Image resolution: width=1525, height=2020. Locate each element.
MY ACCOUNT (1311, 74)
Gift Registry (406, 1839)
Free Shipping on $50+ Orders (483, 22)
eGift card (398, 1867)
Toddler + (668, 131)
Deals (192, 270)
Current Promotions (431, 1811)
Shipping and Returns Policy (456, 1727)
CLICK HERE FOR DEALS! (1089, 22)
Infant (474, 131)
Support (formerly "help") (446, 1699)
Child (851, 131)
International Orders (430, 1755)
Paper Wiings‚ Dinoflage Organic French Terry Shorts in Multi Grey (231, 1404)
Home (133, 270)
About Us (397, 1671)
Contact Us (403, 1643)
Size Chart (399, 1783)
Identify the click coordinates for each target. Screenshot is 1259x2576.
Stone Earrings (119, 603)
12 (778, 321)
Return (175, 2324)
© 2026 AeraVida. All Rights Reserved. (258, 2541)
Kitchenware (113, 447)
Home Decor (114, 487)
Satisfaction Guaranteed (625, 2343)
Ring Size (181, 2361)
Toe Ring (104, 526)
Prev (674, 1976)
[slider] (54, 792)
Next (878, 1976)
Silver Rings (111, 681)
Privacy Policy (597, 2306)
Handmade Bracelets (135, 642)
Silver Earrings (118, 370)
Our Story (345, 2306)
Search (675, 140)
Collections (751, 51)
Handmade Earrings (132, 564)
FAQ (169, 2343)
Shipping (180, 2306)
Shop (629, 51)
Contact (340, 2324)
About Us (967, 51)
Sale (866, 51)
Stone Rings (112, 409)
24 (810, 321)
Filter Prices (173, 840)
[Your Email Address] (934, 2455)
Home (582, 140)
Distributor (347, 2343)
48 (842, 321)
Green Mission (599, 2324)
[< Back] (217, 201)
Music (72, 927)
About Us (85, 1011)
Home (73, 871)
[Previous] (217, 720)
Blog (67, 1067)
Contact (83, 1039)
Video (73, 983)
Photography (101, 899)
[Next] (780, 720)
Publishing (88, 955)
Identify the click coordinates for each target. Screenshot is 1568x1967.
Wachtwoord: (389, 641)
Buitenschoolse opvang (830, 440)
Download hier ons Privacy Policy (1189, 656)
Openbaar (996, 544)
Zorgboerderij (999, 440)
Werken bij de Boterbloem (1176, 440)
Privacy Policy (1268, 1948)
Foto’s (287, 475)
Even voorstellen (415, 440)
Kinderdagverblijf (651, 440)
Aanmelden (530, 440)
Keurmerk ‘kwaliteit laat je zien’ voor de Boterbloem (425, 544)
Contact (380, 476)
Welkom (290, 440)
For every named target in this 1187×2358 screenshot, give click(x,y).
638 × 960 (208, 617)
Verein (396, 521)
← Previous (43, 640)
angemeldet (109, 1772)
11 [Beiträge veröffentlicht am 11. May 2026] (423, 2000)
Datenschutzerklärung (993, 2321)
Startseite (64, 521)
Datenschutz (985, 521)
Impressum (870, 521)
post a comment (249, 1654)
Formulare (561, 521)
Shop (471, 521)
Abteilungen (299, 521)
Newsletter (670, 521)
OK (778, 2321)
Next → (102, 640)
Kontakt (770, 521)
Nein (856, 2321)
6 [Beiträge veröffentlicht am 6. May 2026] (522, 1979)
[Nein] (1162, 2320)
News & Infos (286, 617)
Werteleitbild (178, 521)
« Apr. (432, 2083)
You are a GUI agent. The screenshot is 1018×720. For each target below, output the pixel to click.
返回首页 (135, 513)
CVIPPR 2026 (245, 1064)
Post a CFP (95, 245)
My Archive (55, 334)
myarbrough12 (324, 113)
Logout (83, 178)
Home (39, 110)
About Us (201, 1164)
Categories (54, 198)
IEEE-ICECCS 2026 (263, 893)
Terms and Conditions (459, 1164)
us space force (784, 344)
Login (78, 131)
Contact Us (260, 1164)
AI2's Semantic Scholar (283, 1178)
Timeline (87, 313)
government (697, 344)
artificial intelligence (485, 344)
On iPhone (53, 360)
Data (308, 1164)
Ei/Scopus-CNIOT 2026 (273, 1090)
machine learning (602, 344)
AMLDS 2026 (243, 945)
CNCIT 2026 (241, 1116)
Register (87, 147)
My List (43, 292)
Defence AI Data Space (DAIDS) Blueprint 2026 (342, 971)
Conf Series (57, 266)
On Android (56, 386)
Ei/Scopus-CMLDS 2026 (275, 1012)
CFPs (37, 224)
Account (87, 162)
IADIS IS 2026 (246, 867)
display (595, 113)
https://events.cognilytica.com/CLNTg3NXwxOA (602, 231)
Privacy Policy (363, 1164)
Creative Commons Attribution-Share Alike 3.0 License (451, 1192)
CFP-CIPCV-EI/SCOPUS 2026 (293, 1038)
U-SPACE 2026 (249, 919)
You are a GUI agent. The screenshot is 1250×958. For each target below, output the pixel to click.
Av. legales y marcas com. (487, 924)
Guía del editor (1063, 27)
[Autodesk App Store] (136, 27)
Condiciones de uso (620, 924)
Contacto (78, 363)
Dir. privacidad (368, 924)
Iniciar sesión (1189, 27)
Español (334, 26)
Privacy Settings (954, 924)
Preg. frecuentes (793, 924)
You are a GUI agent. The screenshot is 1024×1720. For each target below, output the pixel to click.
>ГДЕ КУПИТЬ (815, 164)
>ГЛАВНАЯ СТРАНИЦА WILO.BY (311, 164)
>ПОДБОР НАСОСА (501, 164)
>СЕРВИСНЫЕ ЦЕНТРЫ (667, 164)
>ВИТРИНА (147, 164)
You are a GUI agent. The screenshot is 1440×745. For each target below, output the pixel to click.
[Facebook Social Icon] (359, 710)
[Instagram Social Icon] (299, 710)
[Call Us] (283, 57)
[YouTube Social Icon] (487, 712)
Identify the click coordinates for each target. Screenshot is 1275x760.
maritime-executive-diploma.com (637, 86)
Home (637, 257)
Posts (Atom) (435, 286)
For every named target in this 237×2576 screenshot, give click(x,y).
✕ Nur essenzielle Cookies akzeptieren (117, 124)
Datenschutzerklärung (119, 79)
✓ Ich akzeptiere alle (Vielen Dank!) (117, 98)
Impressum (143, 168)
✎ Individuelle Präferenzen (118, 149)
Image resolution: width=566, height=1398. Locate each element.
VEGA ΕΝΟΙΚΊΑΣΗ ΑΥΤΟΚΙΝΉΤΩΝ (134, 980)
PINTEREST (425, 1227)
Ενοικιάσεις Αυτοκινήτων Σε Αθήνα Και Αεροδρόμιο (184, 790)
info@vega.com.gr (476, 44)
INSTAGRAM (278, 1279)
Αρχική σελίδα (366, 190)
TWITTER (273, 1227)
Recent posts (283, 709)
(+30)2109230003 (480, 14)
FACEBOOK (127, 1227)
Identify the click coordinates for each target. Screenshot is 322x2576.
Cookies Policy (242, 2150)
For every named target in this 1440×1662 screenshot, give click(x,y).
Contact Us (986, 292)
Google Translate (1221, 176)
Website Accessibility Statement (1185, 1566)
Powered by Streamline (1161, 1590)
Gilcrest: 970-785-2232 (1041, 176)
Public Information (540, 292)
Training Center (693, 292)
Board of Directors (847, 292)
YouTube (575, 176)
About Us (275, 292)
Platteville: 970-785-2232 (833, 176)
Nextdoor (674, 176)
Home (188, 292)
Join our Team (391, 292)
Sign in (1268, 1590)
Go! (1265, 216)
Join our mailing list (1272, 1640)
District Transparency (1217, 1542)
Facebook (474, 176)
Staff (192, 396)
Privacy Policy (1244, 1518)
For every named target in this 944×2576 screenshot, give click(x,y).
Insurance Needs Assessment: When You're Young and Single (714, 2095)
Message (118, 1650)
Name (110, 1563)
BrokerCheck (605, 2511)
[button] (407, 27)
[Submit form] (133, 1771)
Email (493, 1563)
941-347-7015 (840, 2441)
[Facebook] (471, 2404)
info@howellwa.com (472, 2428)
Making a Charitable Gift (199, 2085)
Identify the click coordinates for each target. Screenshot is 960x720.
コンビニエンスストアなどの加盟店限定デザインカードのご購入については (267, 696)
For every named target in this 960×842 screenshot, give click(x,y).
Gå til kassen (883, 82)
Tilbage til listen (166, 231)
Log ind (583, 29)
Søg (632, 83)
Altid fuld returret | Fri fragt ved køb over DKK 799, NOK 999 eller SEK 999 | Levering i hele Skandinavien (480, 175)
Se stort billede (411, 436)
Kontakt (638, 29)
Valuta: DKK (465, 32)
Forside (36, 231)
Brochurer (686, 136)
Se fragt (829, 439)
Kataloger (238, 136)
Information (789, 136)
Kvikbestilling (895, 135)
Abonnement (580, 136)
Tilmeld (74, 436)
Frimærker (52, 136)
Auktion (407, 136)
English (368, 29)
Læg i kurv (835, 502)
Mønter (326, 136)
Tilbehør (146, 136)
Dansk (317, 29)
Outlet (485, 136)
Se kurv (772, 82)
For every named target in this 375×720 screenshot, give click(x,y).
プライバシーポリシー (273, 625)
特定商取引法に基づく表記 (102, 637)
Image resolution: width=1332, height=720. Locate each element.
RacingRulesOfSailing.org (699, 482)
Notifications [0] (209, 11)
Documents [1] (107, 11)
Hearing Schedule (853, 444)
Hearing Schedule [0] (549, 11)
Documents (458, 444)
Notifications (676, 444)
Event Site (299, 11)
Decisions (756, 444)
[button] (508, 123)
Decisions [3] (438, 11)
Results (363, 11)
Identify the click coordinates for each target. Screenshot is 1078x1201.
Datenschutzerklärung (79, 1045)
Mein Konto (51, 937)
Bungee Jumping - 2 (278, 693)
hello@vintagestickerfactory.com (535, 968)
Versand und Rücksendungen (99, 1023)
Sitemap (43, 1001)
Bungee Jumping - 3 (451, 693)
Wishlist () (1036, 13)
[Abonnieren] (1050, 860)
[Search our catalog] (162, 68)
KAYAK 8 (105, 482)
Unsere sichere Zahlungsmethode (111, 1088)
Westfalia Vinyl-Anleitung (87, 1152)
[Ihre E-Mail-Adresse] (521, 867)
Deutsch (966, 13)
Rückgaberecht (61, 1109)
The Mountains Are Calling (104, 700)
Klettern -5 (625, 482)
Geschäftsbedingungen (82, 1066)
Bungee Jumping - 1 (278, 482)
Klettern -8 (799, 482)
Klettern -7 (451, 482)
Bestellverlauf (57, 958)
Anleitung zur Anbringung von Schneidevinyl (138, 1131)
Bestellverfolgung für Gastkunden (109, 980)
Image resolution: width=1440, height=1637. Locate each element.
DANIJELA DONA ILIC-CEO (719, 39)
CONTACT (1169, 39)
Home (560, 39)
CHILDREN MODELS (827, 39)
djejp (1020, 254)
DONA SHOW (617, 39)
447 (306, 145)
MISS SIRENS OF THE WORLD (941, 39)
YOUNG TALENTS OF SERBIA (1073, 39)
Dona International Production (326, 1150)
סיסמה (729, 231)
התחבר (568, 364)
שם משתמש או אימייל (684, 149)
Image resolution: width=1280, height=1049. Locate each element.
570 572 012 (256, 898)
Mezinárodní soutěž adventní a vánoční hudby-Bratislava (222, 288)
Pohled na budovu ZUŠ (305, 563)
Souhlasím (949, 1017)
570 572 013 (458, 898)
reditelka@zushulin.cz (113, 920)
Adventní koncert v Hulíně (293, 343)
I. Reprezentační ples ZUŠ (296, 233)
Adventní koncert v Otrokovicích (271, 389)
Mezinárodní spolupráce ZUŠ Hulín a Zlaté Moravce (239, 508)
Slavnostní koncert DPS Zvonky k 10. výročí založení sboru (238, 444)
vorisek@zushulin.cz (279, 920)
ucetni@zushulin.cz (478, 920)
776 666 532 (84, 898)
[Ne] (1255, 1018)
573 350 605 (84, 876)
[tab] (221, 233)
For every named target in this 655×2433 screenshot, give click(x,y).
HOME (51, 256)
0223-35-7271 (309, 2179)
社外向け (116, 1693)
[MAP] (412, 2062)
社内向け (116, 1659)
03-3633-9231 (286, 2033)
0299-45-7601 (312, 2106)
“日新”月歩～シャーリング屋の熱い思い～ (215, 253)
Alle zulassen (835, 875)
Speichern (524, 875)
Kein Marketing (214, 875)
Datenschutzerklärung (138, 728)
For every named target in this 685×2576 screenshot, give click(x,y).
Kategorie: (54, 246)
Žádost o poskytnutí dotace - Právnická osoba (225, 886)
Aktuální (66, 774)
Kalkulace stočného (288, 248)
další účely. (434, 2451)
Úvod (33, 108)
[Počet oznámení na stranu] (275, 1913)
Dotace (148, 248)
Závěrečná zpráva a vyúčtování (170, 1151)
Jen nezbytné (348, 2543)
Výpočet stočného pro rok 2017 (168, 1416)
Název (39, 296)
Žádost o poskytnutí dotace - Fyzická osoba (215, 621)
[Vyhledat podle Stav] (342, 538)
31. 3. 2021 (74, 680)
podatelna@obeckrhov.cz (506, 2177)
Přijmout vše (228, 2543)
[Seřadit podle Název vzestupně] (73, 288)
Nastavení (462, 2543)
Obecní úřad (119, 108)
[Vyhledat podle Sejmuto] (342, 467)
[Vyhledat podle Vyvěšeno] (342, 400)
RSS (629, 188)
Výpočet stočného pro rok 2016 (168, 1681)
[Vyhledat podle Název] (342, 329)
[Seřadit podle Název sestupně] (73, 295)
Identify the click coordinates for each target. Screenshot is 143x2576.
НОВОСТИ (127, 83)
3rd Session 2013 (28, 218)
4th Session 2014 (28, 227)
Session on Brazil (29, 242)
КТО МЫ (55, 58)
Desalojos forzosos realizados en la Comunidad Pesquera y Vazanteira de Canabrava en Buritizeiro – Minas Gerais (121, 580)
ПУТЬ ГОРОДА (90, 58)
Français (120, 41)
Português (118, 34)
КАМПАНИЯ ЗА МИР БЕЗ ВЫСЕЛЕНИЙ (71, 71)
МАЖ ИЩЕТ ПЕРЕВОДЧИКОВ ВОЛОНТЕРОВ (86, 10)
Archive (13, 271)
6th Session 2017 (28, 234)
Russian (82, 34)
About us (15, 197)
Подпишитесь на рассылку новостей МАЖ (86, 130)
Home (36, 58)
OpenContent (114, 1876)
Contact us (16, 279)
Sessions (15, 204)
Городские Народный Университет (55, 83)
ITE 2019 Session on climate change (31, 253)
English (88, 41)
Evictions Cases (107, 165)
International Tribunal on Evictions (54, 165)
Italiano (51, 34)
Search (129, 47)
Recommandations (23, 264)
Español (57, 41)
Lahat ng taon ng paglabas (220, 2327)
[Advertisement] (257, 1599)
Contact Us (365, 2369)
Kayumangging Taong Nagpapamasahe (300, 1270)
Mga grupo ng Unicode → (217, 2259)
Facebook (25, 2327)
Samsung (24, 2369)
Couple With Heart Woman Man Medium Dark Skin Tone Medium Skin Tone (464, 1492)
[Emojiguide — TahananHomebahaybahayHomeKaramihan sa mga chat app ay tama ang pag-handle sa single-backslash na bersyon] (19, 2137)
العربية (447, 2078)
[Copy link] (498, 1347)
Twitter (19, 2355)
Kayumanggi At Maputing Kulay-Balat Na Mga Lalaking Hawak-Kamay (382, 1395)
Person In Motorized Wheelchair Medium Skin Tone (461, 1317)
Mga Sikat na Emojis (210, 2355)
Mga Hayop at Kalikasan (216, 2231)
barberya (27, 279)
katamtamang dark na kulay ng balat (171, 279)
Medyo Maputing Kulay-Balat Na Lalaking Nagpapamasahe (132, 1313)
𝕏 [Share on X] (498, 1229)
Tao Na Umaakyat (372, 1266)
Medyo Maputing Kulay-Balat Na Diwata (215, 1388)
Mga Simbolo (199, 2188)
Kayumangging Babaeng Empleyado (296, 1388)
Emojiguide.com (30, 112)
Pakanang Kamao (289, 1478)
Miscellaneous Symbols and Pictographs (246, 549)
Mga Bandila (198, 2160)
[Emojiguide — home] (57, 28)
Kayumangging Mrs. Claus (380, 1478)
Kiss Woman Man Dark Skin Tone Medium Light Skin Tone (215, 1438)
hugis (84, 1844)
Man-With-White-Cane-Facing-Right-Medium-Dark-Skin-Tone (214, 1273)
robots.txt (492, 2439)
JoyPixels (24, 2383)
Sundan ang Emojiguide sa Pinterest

══════════

• **PROBLEM DETAILS**: Copy the material verbatim, from its first line through the line containing "Publishing (88, 955)", with both of those lines included.

• **REPLY**:
Image resolution: width=1525, height=2020. Locate each element.
MY ACCOUNT (1311, 74)
Gift Registry (406, 1839)
Free Shipping on $50+ Orders (483, 22)
eGift card (398, 1867)
Toddler + (668, 131)
Deals (192, 270)
Current Promotions (431, 1811)
Shipping and Returns Policy (456, 1727)
CLICK HERE FOR DEALS! (1089, 22)
Infant (474, 131)
Support (formerly "help") (446, 1699)
Child (851, 131)
International Orders (430, 1755)
Paper Wiings‚ Dinoflage Organic French Terry Shorts in Multi Grey (231, 1404)
Home (133, 270)
About Us (397, 1671)
Contact Us (403, 1643)
Size Chart (399, 1783)
Identify the click coordinates for each target. Screenshot is 1259x2576.
Stone Earrings (119, 603)
12 (778, 321)
Return (175, 2324)
© 2026 AeraVida. All Rights Reserved. (258, 2541)
Kitchenware (113, 447)
Home Decor (114, 487)
Satisfaction Guaranteed (625, 2343)
Ring Size (181, 2361)
Toe Ring (104, 526)
Prev (674, 1976)
[slider] (54, 792)
Next (878, 1976)
Silver Rings (111, 681)
Privacy Policy (597, 2306)
Handmade Bracelets (135, 642)
Silver Earrings (118, 370)
Our Story (345, 2306)
Search (675, 140)
Collections (751, 51)
Handmade Earrings (132, 564)
FAQ (169, 2343)
Shipping (180, 2306)
Shop (629, 51)
Contact (340, 2324)
About Us (967, 51)
Sale (866, 51)
Stone Rings (112, 409)
24 (810, 321)
Filter Prices (173, 840)
[Your Email Address] (934, 2455)
Home (582, 140)
Distributor (347, 2343)
48 (842, 321)
Green Mission (599, 2324)
[< Back] (217, 201)
Music (72, 927)
About Us (85, 1011)
Home (73, 871)
[Previous] (217, 720)
Blog (67, 1067)
Contact (83, 1039)
Video (73, 983)
Photography (101, 899)
[Next] (780, 720)
Publishing (88, 955)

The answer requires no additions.